An explanation of the phrase “This quarry cries on havoc” in Act 5, Scene 2 of myShakespeare’s Hamlet.

Fortinbras   

Where is this sight?

Horatio

                                      What is it you would see? 
If aught of woe or wonder, cease your search.

Fortinbras

This quarry cries on havoc. Oh proud Death,
What feast is toward in thine eternal cell,
That thou so many princes, at a shoot,
So bloodily hast struck?

Ambassador

                                        The sight is dismal.
And our affairs from England come too late 
(The ears are senseless that should give us hearing)
To tell him his commandment is fulfilled,
That Rosencrantz and Guildenstern are dead.

Quarry originally referred to the deer or other animals killed during a hunt.
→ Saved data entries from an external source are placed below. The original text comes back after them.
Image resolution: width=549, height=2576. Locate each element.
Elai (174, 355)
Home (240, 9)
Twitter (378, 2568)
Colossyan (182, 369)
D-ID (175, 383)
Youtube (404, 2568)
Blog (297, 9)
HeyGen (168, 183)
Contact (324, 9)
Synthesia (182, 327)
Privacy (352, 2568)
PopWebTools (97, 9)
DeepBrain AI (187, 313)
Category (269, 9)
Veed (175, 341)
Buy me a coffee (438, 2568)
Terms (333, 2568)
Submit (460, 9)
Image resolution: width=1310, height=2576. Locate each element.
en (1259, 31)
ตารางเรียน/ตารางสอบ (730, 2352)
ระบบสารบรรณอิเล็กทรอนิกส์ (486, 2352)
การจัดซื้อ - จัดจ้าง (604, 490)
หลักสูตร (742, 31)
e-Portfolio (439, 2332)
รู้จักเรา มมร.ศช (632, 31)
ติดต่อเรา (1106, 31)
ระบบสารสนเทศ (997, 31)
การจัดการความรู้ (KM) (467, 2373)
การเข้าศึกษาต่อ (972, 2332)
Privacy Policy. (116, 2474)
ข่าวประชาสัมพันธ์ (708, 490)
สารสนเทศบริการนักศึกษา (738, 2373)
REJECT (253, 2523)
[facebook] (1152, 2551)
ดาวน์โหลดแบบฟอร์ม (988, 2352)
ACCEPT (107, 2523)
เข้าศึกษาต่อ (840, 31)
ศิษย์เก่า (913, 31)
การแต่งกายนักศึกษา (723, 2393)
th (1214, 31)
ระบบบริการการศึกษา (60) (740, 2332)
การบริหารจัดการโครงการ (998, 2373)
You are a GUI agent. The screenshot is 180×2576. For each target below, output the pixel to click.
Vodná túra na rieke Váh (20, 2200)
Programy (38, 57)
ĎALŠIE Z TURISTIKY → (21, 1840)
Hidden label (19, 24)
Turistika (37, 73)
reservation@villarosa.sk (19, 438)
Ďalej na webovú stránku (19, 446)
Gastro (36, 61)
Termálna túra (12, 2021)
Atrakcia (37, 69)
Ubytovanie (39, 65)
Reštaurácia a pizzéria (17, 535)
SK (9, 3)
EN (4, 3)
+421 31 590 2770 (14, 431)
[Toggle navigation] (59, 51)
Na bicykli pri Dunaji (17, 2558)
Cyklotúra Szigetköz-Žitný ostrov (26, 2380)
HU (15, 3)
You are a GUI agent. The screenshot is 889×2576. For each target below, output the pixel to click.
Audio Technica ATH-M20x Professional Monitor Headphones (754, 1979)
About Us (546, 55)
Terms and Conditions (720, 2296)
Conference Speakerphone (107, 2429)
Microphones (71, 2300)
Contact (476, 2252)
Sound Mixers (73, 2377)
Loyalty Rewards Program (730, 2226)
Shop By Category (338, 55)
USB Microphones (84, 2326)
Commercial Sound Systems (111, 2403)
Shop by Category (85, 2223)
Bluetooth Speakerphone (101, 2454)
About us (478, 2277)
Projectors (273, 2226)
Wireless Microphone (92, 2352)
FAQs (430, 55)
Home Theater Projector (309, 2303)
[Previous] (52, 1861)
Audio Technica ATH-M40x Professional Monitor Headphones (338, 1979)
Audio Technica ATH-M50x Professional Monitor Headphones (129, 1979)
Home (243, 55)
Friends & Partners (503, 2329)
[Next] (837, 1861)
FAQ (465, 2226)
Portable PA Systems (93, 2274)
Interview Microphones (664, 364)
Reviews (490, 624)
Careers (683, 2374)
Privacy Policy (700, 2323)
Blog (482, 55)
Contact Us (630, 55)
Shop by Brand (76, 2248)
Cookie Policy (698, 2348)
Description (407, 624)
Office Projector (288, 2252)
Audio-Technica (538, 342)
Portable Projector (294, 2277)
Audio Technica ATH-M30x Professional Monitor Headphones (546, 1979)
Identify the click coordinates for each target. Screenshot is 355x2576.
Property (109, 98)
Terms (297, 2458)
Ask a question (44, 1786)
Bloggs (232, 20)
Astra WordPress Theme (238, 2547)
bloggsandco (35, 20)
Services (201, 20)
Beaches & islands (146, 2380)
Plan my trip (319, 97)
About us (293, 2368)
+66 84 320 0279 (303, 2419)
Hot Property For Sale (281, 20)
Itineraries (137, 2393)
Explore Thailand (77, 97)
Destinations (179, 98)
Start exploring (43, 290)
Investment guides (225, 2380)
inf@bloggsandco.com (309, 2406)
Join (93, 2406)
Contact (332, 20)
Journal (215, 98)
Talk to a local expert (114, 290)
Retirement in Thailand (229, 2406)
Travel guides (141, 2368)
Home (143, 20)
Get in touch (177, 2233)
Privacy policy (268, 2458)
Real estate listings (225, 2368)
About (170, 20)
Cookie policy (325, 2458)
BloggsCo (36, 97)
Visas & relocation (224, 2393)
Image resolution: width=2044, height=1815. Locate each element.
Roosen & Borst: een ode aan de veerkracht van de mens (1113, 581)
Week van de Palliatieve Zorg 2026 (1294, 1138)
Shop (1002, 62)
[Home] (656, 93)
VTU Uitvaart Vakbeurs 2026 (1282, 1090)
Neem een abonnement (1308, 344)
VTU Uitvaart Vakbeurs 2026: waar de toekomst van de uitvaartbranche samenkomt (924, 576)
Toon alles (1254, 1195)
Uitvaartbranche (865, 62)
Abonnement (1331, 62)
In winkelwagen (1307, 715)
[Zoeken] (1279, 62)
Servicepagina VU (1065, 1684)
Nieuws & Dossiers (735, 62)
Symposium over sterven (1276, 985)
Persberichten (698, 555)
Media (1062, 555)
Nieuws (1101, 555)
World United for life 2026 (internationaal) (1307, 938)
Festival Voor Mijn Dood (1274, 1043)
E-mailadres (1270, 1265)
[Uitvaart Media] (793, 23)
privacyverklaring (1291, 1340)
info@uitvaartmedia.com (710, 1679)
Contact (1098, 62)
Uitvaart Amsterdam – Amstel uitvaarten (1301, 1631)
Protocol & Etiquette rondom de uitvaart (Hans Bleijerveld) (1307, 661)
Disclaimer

Fortinbras uses it metaphorically to refer to the human corpses strewn about the stage. The verb, to cry, is used in two senses:

  • “Havoc” was the signal given to soldiers at the end of a battle indicating that the fighting was over, and that they were free to pillage and plunder. To “cry havoc” meant to yell out this signal. This scene of destruction is what you might expect after someone has cried havoc.
  • “To cry on” means to proclaim against, to protest. The revolting sight of the corpses protests against the massacre which has occurred.